> Исходный документ:
Кальвадос для странника

Из истории жанра путевой прозы "В каждой комнате был шпион.
Из истории жанра путевой прозы

"В каждой комнате был шпион..."

"Неизмеримые леса, неезженые дороги, заслоненные деревьями с нависшими ветвями, часто задерживали нас. Мы напрасно пытались прорваться сквозь эти теснины. Чтобы проложить путь, приходилось ломать ветви, ссекать многолетние деревья".

Так в конце XVII века в своих путевых заметках описывает путь от Ошмян до Ракова секретарь посольства Священной Римской империи Иоганн Георг Корб.

О путешествиях по нашей земле написано много и разного. Странники свидетельствовали, что зверей в Беларуси больше, "чем во всем христианском свете", удивлялись, сколько здесь рек и озер, сколько замков. Хватало и "развесистой клюквы". Тот самый Иоганн Корб утверждал, что Свислочь вливается в море... под Ригой. Были и нелицеприятные наблюдения. Англичанин Ричард Джонстон, посетивший Минск в начале XIX века, так описывает нравы, царившие в Северо-Западном крае Российской империи: "В каждой комнате был шпион, который следил, чтобы не вынесли какую-нибудь вещь. Во всех публичных местах и в компаниях также есть особы, которые заняты выспрашиванием, следят за словами, которые путешественник может сказать о власти, законах и т.д.".

"Твои понурые леса воспитали меня..."

> Предоставленный листинг:
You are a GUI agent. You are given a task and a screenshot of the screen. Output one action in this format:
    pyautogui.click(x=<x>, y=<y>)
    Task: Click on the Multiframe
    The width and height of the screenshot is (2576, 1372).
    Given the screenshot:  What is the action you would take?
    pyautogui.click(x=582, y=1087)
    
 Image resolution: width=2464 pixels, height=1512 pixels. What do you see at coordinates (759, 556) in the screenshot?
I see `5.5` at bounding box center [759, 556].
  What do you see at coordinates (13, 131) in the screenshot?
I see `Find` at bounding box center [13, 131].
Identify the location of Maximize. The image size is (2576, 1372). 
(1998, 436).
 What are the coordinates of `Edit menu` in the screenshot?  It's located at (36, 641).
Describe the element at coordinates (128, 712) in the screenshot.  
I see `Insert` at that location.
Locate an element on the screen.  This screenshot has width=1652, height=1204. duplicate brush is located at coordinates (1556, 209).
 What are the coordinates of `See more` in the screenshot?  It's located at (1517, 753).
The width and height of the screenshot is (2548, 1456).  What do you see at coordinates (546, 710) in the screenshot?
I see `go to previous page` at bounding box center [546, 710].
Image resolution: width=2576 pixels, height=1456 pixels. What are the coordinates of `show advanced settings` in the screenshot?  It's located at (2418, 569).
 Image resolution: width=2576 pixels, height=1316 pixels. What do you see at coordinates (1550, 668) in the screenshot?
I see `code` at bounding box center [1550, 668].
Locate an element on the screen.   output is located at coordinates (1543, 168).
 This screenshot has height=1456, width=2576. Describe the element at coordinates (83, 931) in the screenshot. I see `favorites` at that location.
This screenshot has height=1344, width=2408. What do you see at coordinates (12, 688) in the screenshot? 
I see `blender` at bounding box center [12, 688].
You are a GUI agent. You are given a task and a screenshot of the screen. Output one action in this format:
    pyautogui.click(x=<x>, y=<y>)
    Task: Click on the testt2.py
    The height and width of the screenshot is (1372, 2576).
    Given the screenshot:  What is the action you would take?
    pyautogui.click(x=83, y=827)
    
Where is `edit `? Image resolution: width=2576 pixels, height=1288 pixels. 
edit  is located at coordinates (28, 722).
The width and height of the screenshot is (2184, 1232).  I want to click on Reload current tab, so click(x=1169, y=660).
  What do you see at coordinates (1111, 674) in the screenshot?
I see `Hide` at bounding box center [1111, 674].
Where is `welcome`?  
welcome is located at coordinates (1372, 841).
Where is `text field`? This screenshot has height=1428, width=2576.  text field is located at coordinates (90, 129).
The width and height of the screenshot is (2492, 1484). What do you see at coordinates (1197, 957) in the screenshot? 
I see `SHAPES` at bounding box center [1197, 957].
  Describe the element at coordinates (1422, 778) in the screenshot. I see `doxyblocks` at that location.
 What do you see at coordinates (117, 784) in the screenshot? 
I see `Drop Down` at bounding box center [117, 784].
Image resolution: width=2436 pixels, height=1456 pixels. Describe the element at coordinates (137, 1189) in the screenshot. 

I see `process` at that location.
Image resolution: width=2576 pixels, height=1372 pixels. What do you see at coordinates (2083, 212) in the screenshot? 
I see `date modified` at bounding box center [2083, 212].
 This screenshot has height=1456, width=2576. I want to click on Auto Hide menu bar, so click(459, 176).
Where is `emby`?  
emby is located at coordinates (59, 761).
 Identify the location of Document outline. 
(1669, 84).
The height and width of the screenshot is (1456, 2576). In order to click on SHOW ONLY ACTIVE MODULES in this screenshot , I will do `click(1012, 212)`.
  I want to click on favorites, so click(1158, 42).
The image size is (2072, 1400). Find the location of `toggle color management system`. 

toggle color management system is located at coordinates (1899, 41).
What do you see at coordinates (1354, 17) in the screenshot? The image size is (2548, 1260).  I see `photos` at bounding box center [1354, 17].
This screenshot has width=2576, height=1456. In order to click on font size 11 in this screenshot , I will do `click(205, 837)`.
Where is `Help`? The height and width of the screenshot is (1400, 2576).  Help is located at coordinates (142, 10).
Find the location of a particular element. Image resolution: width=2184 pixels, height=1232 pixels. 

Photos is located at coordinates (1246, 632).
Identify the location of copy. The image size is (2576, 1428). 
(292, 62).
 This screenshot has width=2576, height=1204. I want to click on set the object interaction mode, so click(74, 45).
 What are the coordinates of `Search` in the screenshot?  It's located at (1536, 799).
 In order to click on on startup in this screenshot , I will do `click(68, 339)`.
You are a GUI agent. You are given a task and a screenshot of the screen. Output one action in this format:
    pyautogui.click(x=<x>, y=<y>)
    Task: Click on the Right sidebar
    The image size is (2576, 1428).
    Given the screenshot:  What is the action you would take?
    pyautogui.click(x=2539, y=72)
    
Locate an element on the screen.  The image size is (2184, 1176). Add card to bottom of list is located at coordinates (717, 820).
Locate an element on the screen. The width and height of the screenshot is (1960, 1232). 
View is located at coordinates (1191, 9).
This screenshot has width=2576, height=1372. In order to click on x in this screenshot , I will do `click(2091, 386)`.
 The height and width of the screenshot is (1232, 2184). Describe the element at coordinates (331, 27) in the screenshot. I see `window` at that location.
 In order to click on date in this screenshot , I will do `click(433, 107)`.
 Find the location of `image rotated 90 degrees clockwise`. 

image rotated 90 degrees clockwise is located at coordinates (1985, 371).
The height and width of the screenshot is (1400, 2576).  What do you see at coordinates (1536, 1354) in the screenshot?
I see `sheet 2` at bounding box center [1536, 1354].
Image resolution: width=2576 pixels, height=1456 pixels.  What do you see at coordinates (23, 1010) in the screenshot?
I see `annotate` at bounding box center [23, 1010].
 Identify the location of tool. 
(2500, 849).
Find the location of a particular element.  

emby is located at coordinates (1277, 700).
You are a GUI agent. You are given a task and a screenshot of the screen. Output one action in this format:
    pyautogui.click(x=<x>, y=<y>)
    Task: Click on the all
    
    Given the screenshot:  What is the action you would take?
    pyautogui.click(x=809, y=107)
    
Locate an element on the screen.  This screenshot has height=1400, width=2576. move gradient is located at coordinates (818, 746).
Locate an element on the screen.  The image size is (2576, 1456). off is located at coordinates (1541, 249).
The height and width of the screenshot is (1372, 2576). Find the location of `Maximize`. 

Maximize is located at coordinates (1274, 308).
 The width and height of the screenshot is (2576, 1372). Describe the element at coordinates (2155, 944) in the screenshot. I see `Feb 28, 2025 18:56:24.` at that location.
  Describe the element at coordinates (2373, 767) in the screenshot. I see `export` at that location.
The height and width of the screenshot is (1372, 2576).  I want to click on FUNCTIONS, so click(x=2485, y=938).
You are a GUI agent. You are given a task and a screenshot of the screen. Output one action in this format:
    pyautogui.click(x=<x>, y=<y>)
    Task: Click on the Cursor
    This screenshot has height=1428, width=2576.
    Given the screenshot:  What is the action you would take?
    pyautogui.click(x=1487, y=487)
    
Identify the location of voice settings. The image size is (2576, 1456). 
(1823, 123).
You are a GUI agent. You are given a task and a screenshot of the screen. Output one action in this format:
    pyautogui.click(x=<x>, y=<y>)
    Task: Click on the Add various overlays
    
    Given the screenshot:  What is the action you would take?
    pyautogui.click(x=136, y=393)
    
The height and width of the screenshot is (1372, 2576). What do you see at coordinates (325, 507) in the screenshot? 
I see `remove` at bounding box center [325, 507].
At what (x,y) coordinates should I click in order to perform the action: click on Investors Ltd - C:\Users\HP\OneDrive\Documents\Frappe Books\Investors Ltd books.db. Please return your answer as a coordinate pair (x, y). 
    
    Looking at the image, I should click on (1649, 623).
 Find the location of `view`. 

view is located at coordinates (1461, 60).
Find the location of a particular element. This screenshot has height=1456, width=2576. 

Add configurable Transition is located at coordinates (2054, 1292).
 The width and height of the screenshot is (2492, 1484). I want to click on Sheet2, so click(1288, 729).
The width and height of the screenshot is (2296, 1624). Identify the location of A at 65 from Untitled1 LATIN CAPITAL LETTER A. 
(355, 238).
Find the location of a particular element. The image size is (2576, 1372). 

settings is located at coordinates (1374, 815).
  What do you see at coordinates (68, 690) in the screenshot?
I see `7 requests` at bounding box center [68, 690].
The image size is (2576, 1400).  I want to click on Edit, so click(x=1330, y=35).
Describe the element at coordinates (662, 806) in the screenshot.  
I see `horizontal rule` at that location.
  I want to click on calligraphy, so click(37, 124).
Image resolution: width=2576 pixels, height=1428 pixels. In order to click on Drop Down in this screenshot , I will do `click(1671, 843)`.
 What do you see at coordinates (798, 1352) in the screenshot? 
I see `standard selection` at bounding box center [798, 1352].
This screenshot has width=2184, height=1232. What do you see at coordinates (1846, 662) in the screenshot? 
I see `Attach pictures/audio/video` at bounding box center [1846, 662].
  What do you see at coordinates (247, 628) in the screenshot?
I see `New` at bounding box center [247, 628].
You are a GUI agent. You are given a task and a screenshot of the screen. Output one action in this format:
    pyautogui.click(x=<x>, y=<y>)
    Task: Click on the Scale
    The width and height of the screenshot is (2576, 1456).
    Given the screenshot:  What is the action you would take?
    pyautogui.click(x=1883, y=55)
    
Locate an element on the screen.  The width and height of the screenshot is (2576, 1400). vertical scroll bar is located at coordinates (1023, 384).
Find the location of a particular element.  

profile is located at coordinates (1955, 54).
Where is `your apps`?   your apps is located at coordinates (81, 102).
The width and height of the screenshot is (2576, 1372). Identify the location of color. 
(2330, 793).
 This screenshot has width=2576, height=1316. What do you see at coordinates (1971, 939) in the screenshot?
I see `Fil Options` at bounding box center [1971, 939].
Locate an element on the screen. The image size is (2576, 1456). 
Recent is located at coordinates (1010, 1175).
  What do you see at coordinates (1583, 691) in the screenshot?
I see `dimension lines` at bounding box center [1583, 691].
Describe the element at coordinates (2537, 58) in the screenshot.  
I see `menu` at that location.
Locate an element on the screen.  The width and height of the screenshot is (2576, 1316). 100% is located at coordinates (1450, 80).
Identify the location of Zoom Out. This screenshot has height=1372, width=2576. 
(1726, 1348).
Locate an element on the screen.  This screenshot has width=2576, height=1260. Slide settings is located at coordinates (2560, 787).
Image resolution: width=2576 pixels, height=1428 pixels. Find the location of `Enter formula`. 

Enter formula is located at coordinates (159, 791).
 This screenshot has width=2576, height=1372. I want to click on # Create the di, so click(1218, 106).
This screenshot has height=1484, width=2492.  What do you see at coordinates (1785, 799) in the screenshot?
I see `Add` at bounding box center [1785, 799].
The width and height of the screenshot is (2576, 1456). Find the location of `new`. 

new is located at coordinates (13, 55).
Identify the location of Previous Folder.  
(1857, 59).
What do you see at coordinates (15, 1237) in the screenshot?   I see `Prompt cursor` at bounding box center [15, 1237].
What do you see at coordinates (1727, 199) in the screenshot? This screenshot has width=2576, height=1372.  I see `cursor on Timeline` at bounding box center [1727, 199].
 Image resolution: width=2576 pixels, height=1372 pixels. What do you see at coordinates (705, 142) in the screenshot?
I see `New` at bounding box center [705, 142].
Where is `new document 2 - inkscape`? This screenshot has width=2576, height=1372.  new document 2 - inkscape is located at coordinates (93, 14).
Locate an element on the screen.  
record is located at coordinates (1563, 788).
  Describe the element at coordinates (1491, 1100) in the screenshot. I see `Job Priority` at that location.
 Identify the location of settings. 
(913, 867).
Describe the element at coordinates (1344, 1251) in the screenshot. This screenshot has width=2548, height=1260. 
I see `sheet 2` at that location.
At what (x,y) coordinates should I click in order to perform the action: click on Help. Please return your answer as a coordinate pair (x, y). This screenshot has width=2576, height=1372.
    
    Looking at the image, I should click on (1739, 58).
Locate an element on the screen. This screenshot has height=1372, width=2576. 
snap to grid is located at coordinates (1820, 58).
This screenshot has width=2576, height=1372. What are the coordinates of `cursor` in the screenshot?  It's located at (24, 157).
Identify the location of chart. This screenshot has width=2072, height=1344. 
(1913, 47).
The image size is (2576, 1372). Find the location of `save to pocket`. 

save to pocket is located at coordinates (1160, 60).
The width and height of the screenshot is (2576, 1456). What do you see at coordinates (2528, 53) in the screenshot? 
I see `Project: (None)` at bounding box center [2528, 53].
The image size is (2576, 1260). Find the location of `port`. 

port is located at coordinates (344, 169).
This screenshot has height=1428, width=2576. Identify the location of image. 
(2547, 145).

> Задание A:
Кто, согласно исходному документу, в конце XVII века описал путь от Ошмян до Ракова в своих путевых заметках?
> Задание B:
Укажите число строк листинга, в которых встречается слово «Maximize», с учетом регистра. В ответе дайте только число.
Исходный документ и листинг взяты из разных источников.

> Ожидаемый ответ A:
Секретарь посольства Священной Римской империи Иоганн Георг Корб.

> Ожидаемый ответ B:
3